Description of the task>
All of the records are to be copied out exactly, with nothing left out.

▶

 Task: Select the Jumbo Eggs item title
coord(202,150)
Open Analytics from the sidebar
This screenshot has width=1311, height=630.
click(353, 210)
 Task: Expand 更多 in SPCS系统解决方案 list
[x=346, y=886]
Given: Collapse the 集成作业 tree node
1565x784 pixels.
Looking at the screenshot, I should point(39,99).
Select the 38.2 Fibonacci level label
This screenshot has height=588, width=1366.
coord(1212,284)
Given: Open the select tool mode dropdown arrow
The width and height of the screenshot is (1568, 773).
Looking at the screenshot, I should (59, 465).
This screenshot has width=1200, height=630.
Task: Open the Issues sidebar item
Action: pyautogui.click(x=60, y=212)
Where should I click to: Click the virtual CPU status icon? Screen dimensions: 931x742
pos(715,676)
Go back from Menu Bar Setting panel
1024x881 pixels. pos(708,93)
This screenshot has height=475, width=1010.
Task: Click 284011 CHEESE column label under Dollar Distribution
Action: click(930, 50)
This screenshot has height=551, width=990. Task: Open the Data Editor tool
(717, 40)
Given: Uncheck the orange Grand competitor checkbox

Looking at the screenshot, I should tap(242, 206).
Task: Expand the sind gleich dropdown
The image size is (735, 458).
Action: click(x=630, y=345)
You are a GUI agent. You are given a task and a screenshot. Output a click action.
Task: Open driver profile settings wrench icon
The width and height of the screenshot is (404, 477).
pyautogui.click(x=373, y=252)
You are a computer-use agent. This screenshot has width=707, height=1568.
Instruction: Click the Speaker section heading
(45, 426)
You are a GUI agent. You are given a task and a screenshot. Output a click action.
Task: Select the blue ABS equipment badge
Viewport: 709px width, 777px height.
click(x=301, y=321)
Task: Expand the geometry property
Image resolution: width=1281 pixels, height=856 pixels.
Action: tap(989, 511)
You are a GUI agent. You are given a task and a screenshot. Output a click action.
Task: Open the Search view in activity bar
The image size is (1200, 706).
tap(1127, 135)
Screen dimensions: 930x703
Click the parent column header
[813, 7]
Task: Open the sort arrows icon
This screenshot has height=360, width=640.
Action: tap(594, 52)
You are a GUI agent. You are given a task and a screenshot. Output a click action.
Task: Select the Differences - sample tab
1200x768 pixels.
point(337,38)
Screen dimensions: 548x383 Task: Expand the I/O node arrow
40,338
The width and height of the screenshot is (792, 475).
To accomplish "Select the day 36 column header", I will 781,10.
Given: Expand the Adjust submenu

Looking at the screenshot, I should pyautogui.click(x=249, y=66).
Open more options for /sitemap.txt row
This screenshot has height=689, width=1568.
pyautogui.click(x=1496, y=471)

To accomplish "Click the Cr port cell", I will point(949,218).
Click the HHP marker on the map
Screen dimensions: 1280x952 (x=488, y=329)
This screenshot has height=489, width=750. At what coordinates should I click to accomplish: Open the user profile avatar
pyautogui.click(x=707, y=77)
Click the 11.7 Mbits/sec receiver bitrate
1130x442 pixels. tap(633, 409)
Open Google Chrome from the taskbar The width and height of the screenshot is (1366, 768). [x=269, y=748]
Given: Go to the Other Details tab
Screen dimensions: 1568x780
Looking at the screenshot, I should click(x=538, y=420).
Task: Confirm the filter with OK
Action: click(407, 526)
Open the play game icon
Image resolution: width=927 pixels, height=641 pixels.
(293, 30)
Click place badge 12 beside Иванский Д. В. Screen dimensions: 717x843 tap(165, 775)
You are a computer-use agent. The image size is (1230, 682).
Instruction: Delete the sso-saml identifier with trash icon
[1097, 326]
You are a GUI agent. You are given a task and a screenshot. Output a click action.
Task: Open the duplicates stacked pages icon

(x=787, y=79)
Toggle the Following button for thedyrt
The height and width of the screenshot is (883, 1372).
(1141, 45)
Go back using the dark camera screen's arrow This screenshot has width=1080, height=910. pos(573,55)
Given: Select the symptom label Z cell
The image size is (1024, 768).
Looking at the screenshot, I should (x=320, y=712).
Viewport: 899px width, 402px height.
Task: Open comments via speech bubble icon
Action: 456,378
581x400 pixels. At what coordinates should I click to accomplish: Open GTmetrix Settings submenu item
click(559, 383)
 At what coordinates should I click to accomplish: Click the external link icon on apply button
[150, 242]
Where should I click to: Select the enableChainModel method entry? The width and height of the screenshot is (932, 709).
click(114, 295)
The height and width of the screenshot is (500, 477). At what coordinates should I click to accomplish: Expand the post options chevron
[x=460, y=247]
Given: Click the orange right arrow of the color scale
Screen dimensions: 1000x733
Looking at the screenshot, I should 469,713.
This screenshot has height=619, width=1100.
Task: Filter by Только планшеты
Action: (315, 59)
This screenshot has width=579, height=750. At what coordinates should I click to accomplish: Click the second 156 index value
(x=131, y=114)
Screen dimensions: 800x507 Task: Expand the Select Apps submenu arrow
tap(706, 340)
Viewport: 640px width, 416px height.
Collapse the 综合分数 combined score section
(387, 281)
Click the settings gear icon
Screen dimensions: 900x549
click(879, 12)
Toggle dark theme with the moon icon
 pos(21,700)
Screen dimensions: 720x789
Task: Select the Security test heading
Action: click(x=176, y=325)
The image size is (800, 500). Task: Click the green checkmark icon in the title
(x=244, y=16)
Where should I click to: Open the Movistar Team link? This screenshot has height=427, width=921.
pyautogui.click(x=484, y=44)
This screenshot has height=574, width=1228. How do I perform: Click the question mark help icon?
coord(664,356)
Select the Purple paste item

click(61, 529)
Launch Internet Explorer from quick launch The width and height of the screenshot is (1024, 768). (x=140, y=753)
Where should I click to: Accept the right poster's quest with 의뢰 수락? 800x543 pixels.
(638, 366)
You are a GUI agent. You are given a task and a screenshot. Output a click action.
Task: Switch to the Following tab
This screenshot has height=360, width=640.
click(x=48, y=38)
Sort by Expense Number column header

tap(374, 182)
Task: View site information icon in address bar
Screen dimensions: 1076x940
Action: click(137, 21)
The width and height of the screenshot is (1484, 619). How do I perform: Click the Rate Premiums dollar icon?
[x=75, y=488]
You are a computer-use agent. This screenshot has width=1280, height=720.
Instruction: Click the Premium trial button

◀

Result>
 Task: Select the Jumbo Eggs item title
coord(202,150)
Open Analytics from the sidebar
This screenshot has width=1311, height=630.
click(353, 210)
 Task: Expand 更多 in SPCS系统解决方案 list
[x=346, y=886]
Given: Collapse the 集成作业 tree node
1565x784 pixels.
Looking at the screenshot, I should point(39,99).
Select the 38.2 Fibonacci level label
This screenshot has height=588, width=1366.
coord(1212,284)
Given: Open the select tool mode dropdown arrow
The width and height of the screenshot is (1568, 773).
Looking at the screenshot, I should (59, 465).
This screenshot has width=1200, height=630.
Task: Open the Issues sidebar item
Action: pyautogui.click(x=60, y=212)
Where should I click to: Click the virtual CPU status icon? Screen dimensions: 931x742
pos(715,676)
Go back from Menu Bar Setting panel
1024x881 pixels. pos(708,93)
This screenshot has height=475, width=1010.
Task: Click 284011 CHEESE column label under Dollar Distribution
Action: click(930, 50)
This screenshot has height=551, width=990. Task: Open the Data Editor tool
(717, 40)
Given: Uncheck the orange Grand competitor checkbox

Looking at the screenshot, I should tap(242, 206).
Task: Expand the sind gleich dropdown
The image size is (735, 458).
Action: click(x=630, y=345)
You are a GUI agent. You are given a task and a screenshot. Output a click action.
Task: Open driver profile settings wrench icon
The width and height of the screenshot is (404, 477).
pyautogui.click(x=373, y=252)
You are a computer-use agent. This screenshot has width=707, height=1568.
Instruction: Click the Speaker section heading
(45, 426)
You are a GUI agent. You are given a task and a screenshot. Output a click action.
Task: Select the blue ABS equipment badge
Viewport: 709px width, 777px height.
click(x=301, y=321)
Task: Expand the geometry property
Image resolution: width=1281 pixels, height=856 pixels.
Action: tap(989, 511)
You are a GUI agent. You are given a task and a screenshot. Output a click action.
Task: Open the Search view in activity bar
The image size is (1200, 706).
tap(1127, 135)
Screen dimensions: 930x703
Click the parent column header
[813, 7]
Task: Open the sort arrows icon
This screenshot has height=360, width=640.
Action: tap(594, 52)
You are a GUI agent. You are given a task and a screenshot. Output a click action.
Task: Select the Differences - sample tab
1200x768 pixels.
point(337,38)
Screen dimensions: 548x383 Task: Expand the I/O node arrow
40,338
The width and height of the screenshot is (792, 475).
To accomplish "Select the day 36 column header", I will 781,10.
Given: Expand the Adjust submenu

Looking at the screenshot, I should pyautogui.click(x=249, y=66).
Open more options for /sitemap.txt row
This screenshot has height=689, width=1568.
pyautogui.click(x=1496, y=471)

To accomplish "Click the Cr port cell", I will point(949,218).
Click the HHP marker on the map
Screen dimensions: 1280x952 (x=488, y=329)
This screenshot has height=489, width=750. At what coordinates should I click to accomplish: Open the user profile avatar
pyautogui.click(x=707, y=77)
Click the 11.7 Mbits/sec receiver bitrate
1130x442 pixels. tap(633, 409)
Open Google Chrome from the taskbar The width and height of the screenshot is (1366, 768). [x=269, y=748]
Given: Go to the Other Details tab
Screen dimensions: 1568x780
Looking at the screenshot, I should click(x=538, y=420).
Task: Confirm the filter with OK
Action: click(407, 526)
Open the play game icon
Image resolution: width=927 pixels, height=641 pixels.
(293, 30)
Click place badge 12 beside Иванский Д. В. Screen dimensions: 717x843 tap(165, 775)
You are a computer-use agent. The image size is (1230, 682).
Instruction: Delete the sso-saml identifier with trash icon
[1097, 326]
You are a GUI agent. You are given a task and a screenshot. Output a click action.
Task: Open the duplicates stacked pages icon

(x=787, y=79)
Toggle the Following button for thedyrt
The height and width of the screenshot is (883, 1372).
(1141, 45)
Go back using the dark camera screen's arrow This screenshot has width=1080, height=910. pos(573,55)
Given: Select the symptom label Z cell
The image size is (1024, 768).
Looking at the screenshot, I should (x=320, y=712).
Viewport: 899px width, 402px height.
Task: Open comments via speech bubble icon
Action: 456,378
581x400 pixels. At what coordinates should I click to accomplish: Open GTmetrix Settings submenu item
click(559, 383)
 At what coordinates should I click to accomplish: Click the external link icon on apply button
[150, 242]
Where should I click to: Select the enableChainModel method entry? The width and height of the screenshot is (932, 709).
click(114, 295)
The height and width of the screenshot is (500, 477). At what coordinates should I click to accomplish: Expand the post options chevron
[x=460, y=247]
Given: Click the orange right arrow of the color scale
Screen dimensions: 1000x733
Looking at the screenshot, I should 469,713.
This screenshot has height=619, width=1100.
Task: Filter by Только планшеты
Action: (315, 59)
This screenshot has width=579, height=750. At what coordinates should I click to accomplish: Click the second 156 index value
(x=131, y=114)
Screen dimensions: 800x507 Task: Expand the Select Apps submenu arrow
tap(706, 340)
Viewport: 640px width, 416px height.
Collapse the 综合分数 combined score section
(387, 281)
Click the settings gear icon
Screen dimensions: 900x549
click(879, 12)
Toggle dark theme with the moon icon
 pos(21,700)
Screen dimensions: 720x789
Task: Select the Security test heading
Action: click(x=176, y=325)
The image size is (800, 500). Task: Click the green checkmark icon in the title
(x=244, y=16)
Where should I click to: Open the Movistar Team link? This screenshot has height=427, width=921.
pyautogui.click(x=484, y=44)
This screenshot has height=574, width=1228. How do I perform: Click the question mark help icon?
coord(664,356)
Select the Purple paste item

click(61, 529)
Launch Internet Explorer from quick launch The width and height of the screenshot is (1024, 768). (x=140, y=753)
Where should I click to: Accept the right poster's quest with 의뢰 수락? 800x543 pixels.
(638, 366)
You are a GUI agent. You are given a task and a screenshot. Output a click action.
Task: Switch to the Following tab
This screenshot has height=360, width=640.
click(x=48, y=38)
Sort by Expense Number column header

tap(374, 182)
Task: View site information icon in address bar
Screen dimensions: 1076x940
Action: click(137, 21)
The width and height of the screenshot is (1484, 619). How do I perform: Click the Rate Premiums dollar icon?
[x=75, y=488]
You are a computer-use agent. This screenshot has width=1280, height=720.
Instruction: Click the Premium trial button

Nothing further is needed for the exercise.